Records for the exercise
[Start of Attachment]

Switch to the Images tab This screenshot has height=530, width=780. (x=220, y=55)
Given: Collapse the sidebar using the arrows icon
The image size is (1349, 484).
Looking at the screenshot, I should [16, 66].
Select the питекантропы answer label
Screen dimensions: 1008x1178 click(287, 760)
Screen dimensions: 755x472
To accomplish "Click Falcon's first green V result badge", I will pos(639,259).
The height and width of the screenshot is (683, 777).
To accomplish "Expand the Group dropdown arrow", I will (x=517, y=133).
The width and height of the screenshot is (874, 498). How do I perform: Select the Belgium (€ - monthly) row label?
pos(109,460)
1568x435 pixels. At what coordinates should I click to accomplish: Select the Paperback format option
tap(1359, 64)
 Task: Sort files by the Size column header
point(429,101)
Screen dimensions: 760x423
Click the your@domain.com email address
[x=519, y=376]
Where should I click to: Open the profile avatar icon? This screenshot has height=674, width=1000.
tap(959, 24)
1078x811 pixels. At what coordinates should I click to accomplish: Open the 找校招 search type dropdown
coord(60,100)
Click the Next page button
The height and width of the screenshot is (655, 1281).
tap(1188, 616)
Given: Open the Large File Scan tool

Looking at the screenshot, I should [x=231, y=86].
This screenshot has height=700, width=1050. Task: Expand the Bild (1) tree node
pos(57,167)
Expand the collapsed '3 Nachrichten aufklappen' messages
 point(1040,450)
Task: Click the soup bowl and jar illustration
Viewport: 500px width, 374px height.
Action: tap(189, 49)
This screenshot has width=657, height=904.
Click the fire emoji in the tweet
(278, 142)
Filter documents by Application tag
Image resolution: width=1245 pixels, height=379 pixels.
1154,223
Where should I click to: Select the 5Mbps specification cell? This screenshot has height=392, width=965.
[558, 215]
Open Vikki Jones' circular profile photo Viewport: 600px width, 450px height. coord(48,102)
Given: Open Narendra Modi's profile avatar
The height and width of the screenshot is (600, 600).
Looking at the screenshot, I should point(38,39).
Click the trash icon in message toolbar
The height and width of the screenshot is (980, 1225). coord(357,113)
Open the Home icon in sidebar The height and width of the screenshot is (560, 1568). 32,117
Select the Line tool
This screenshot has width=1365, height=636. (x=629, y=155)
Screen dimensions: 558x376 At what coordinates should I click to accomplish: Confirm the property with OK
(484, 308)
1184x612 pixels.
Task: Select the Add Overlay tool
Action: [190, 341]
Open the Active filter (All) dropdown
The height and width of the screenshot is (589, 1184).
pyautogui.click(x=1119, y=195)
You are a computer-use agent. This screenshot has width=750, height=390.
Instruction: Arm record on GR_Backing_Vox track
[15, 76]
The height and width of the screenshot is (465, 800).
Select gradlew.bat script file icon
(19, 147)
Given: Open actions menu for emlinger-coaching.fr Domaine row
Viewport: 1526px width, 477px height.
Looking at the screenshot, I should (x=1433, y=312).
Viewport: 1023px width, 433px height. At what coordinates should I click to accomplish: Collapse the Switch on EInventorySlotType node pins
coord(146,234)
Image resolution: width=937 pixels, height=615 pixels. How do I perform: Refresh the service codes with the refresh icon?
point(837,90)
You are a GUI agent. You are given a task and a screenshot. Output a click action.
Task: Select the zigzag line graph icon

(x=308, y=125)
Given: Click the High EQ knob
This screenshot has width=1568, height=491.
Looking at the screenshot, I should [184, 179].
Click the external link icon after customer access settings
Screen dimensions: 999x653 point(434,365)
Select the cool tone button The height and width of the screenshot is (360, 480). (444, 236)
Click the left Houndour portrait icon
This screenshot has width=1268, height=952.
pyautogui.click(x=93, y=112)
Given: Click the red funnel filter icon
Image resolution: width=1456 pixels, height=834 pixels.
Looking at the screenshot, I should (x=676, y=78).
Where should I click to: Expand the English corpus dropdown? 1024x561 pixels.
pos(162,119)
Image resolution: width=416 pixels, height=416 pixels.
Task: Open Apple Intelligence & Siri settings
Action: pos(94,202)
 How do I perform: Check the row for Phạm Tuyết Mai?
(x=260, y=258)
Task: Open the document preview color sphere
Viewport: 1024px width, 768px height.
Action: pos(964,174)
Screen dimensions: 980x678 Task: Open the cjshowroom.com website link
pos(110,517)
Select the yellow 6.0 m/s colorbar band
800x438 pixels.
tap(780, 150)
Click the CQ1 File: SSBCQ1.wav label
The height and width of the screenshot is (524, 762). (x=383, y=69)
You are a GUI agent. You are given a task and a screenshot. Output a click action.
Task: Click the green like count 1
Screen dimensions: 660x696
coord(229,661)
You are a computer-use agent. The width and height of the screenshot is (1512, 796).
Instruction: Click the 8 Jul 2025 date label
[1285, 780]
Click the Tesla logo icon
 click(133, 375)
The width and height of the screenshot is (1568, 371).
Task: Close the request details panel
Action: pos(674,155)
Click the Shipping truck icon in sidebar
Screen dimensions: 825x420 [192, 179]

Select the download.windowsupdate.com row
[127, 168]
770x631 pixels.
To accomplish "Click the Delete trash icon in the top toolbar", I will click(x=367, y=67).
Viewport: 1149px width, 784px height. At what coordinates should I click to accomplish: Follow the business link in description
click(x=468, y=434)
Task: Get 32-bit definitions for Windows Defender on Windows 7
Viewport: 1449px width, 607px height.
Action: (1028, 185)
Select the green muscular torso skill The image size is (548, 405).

[End of Attachment]

Exercise directions
Your task is to reproduce the entire listing exactly as it appears.

Exercise output
Switch to the Images tab This screenshot has height=530, width=780. (x=220, y=55)
Given: Collapse the sidebar using the arrows icon
The image size is (1349, 484).
Looking at the screenshot, I should [16, 66].
Select the питекантропы answer label
Screen dimensions: 1008x1178 click(287, 760)
Screen dimensions: 755x472
To accomplish "Click Falcon's first green V result badge", I will pos(639,259).
The height and width of the screenshot is (683, 777).
To accomplish "Expand the Group dropdown arrow", I will (x=517, y=133).
The width and height of the screenshot is (874, 498). How do I perform: Select the Belgium (€ - monthly) row label?
pos(109,460)
1568x435 pixels. At what coordinates should I click to accomplish: Select the Paperback format option
tap(1359, 64)
 Task: Sort files by the Size column header
point(429,101)
Screen dimensions: 760x423
Click the your@domain.com email address
[x=519, y=376]
Where should I click to: Open the profile avatar icon? This screenshot has height=674, width=1000.
tap(959, 24)
1078x811 pixels. At what coordinates should I click to accomplish: Open the 找校招 search type dropdown
coord(60,100)
Click the Next page button
The height and width of the screenshot is (655, 1281).
tap(1188, 616)
Given: Open the Large File Scan tool

Looking at the screenshot, I should [x=231, y=86].
This screenshot has height=700, width=1050. Task: Expand the Bild (1) tree node
pos(57,167)
Expand the collapsed '3 Nachrichten aufklappen' messages
 point(1040,450)
Task: Click the soup bowl and jar illustration
Viewport: 500px width, 374px height.
Action: tap(189, 49)
This screenshot has width=657, height=904.
Click the fire emoji in the tweet
(278, 142)
Filter documents by Application tag
Image resolution: width=1245 pixels, height=379 pixels.
1154,223
Where should I click to: Select the 5Mbps specification cell? This screenshot has height=392, width=965.
[558, 215]
Open Vikki Jones' circular profile photo Viewport: 600px width, 450px height. coord(48,102)
Given: Open Narendra Modi's profile avatar
The height and width of the screenshot is (600, 600).
Looking at the screenshot, I should point(38,39).
Click the trash icon in message toolbar
The height and width of the screenshot is (980, 1225). coord(357,113)
Open the Home icon in sidebar The height and width of the screenshot is (560, 1568). 32,117
Select the Line tool
This screenshot has width=1365, height=636. (x=629, y=155)
Screen dimensions: 558x376 At what coordinates should I click to accomplish: Confirm the property with OK
(484, 308)
1184x612 pixels.
Task: Select the Add Overlay tool
Action: [190, 341]
Open the Active filter (All) dropdown
The height and width of the screenshot is (589, 1184).
pyautogui.click(x=1119, y=195)
You are a computer-use agent. This screenshot has width=750, height=390.
Instruction: Arm record on GR_Backing_Vox track
[15, 76]
The height and width of the screenshot is (465, 800).
Select gradlew.bat script file icon
(19, 147)
Given: Open actions menu for emlinger-coaching.fr Domaine row
Viewport: 1526px width, 477px height.
Looking at the screenshot, I should (x=1433, y=312).
Viewport: 1023px width, 433px height. At what coordinates should I click to accomplish: Collapse the Switch on EInventorySlotType node pins
coord(146,234)
Image resolution: width=937 pixels, height=615 pixels. How do I perform: Refresh the service codes with the refresh icon?
point(837,90)
You are a GUI agent. You are given a task and a screenshot. Output a click action.
Task: Select the zigzag line graph icon

(x=308, y=125)
Given: Click the High EQ knob
This screenshot has width=1568, height=491.
Looking at the screenshot, I should [184, 179].
Click the external link icon after customer access settings
Screen dimensions: 999x653 point(434,365)
Select the cool tone button The height and width of the screenshot is (360, 480). (444, 236)
Click the left Houndour portrait icon
This screenshot has width=1268, height=952.
pyautogui.click(x=93, y=112)
Given: Click the red funnel filter icon
Image resolution: width=1456 pixels, height=834 pixels.
Looking at the screenshot, I should (x=676, y=78).
Where should I click to: Expand the English corpus dropdown? 1024x561 pixels.
pos(162,119)
Image resolution: width=416 pixels, height=416 pixels.
Task: Open Apple Intelligence & Siri settings
Action: pos(94,202)
 How do I perform: Check the row for Phạm Tuyết Mai?
(x=260, y=258)
Task: Open the document preview color sphere
Viewport: 1024px width, 768px height.
Action: pos(964,174)
Screen dimensions: 980x678 Task: Open the cjshowroom.com website link
pos(110,517)
Select the yellow 6.0 m/s colorbar band
800x438 pixels.
tap(780, 150)
Click the CQ1 File: SSBCQ1.wav label
The height and width of the screenshot is (524, 762). (x=383, y=69)
You are a GUI agent. You are given a task and a screenshot. Output a click action.
Task: Click the green like count 1
Screen dimensions: 660x696
coord(229,661)
You are a computer-use agent. The width and height of the screenshot is (1512, 796).
Instruction: Click the 8 Jul 2025 date label
[1285, 780]
Click the Tesla logo icon
 click(133, 375)
The width and height of the screenshot is (1568, 371).
Task: Close the request details panel
Action: pos(674,155)
Click the Shipping truck icon in sidebar
Screen dimensions: 825x420 [192, 179]

Select the download.windowsupdate.com row
[127, 168]
770x631 pixels.
To accomplish "Click the Delete trash icon in the top toolbar", I will click(x=367, y=67).
Viewport: 1149px width, 784px height. At what coordinates should I click to accomplish: Follow the business link in description
click(x=468, y=434)
Task: Get 32-bit definitions for Windows Defender on Windows 7
Viewport: 1449px width, 607px height.
Action: (1028, 185)
Select the green muscular torso skill The image size is (548, 405).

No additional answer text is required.